Work order: For each line in the data below that holds "Given", return a copy.
BEGIN Information supplied
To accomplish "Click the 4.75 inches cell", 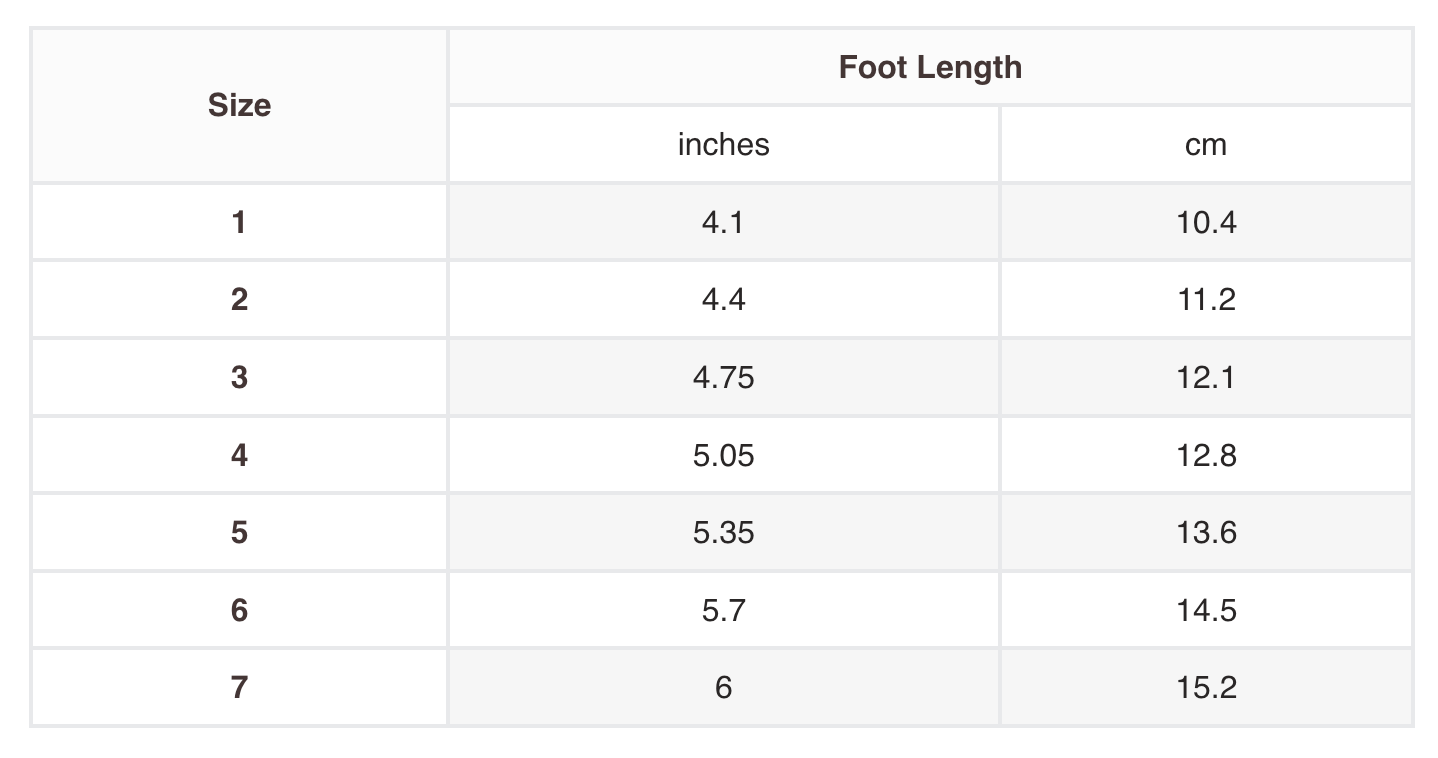I will click(723, 377).
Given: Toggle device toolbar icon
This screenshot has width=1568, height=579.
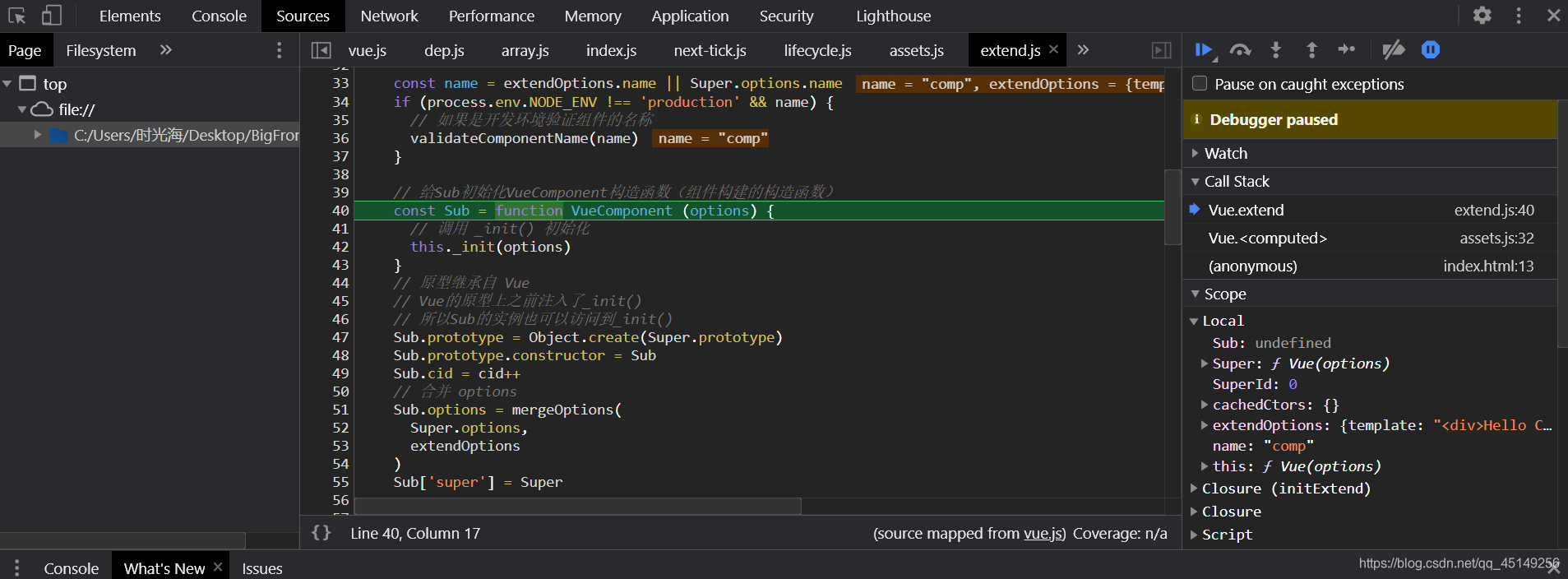Looking at the screenshot, I should (52, 16).
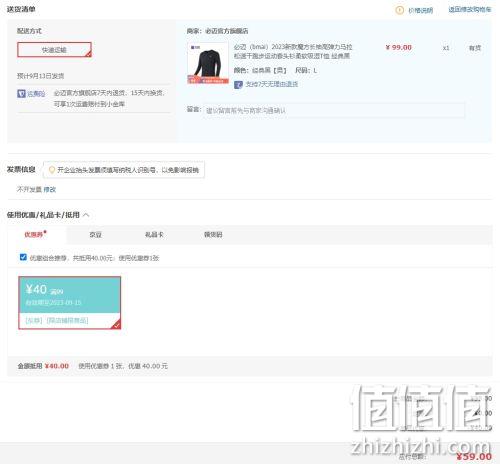This screenshot has height=464, width=500.
Task: Click the 支持7天无理由退货 link text
Action: click(272, 84)
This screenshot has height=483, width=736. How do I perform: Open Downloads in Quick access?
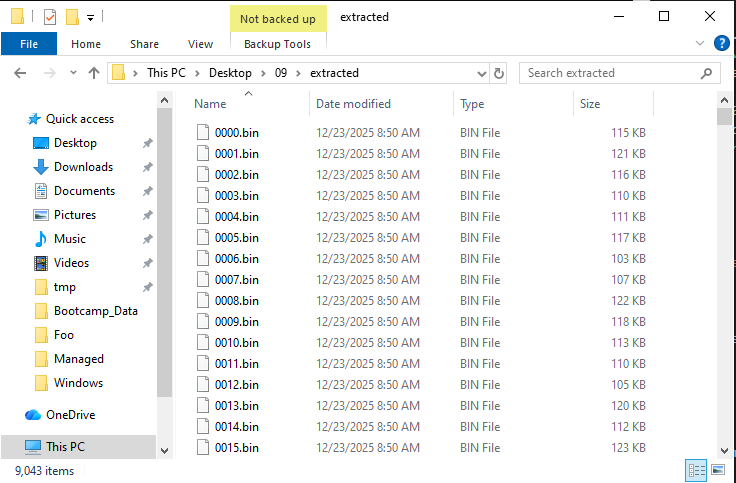(83, 167)
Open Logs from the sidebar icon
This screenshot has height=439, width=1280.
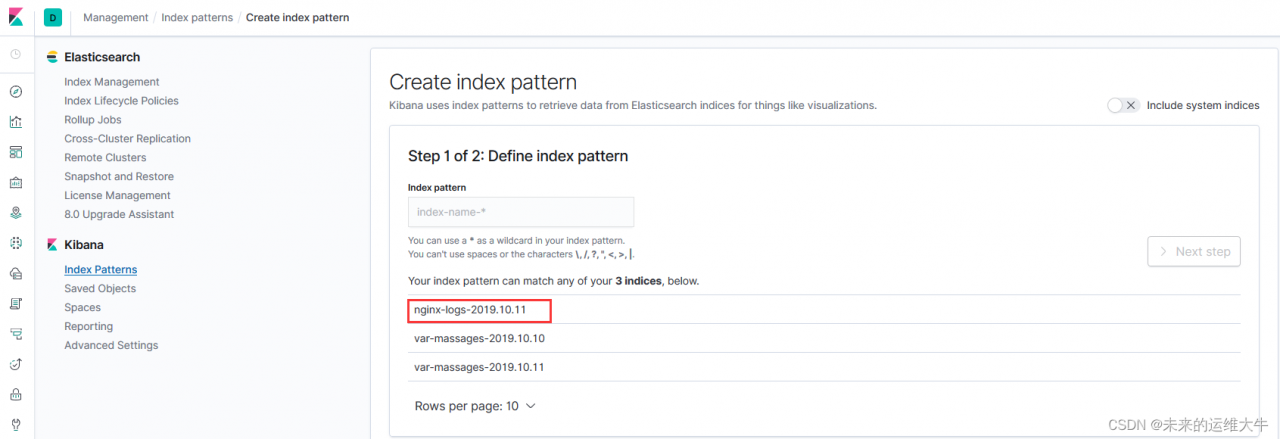tap(15, 303)
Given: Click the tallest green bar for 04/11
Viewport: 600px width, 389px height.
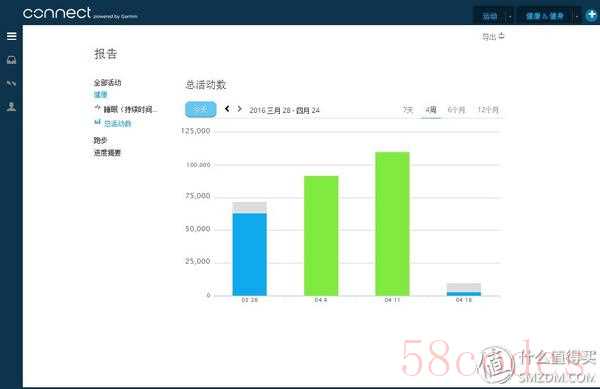Looking at the screenshot, I should [x=392, y=224].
END Information supplied
Result:
Given: Toggle device toolbar icon
Given: Click the tallest green bar for 04/11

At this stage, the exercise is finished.